Given request:
Answer from the passage about Choudhury:
(a) How long did Choudhury's stint with Inquilab last?
(b) Of working for which agency did he accuse Shariar Kabir?
(c) Under which law does the passage say Hindu property was seized?

Text extract:

■ ■ ■ ■ ■ ■ ■

Choudhury’s passion for Islamism came through in the fights he picked with non-believers. Hindus at the time of his Inquilab involvement were – and still are – having their property legally but very unjustly seized by Muslims under the Vested Land Act; Hindus were – and still are – raped, beaten, murdered and their temples are destroyed. Choudhury had not one word to say in defense of Hindus. Rather, he called them Malouns, which translates politely as, “someone who has sexual relations with his own sister.” During his two year stint with Inquilab, Choudhury regularly insulted secularists. One of the worst insults this soon-to-become a Muslim Zionist could think of at the time was to call someone an agent for Mossad, the Israeli intelligence agency. This epithet was hurled at Shariar Kabir, a notable human rights activist, well respected among other secularists and intellectuals, while he was imprisoned for protesting the unjust treatment of minorities. Choudhury’s barbs are authenticated by having been published in Inquilab, according to multiple Bangladeshi sources.

■ ■ ■ ■ ■ ■ ■

Information supplied:
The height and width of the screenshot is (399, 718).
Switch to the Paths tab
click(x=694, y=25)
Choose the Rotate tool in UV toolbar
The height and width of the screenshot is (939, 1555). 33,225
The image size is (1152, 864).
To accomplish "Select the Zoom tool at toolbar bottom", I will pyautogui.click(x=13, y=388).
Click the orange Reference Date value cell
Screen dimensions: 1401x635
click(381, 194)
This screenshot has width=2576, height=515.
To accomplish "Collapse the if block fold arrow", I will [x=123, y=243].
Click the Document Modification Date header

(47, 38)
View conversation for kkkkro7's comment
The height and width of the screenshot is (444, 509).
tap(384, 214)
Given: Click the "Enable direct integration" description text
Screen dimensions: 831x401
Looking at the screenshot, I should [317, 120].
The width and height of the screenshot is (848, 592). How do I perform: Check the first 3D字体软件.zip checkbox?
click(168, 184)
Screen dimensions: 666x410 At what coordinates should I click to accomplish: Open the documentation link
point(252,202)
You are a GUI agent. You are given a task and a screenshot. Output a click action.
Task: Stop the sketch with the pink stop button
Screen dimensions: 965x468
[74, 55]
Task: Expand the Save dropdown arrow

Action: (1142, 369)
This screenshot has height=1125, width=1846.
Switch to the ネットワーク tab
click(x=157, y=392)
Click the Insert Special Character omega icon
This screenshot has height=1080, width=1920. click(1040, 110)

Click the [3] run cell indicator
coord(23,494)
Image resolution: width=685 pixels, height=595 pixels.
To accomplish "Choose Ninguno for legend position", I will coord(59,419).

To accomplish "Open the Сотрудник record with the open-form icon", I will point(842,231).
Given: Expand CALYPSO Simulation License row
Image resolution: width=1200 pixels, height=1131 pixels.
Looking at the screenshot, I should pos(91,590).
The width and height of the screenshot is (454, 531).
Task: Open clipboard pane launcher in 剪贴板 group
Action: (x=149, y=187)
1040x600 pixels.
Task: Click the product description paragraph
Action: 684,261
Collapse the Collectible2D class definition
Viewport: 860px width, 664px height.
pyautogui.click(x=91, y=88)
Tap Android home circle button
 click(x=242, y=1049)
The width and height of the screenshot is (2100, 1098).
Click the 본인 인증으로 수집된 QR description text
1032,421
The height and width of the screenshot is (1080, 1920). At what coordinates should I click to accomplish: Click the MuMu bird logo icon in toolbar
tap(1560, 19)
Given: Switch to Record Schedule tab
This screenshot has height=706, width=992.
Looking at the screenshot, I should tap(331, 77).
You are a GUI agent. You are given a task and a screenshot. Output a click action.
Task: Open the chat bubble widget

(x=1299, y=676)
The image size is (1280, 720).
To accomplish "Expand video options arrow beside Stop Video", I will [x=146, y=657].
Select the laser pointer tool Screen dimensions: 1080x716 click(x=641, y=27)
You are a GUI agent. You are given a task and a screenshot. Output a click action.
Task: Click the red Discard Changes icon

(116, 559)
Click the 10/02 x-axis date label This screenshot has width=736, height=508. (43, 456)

■ ■ ■ ■ ■ ■ ■

Task response:
(a) Two years.
(b) Mossad, the Israeli intelligence agency.
(c) The Vested Land Act.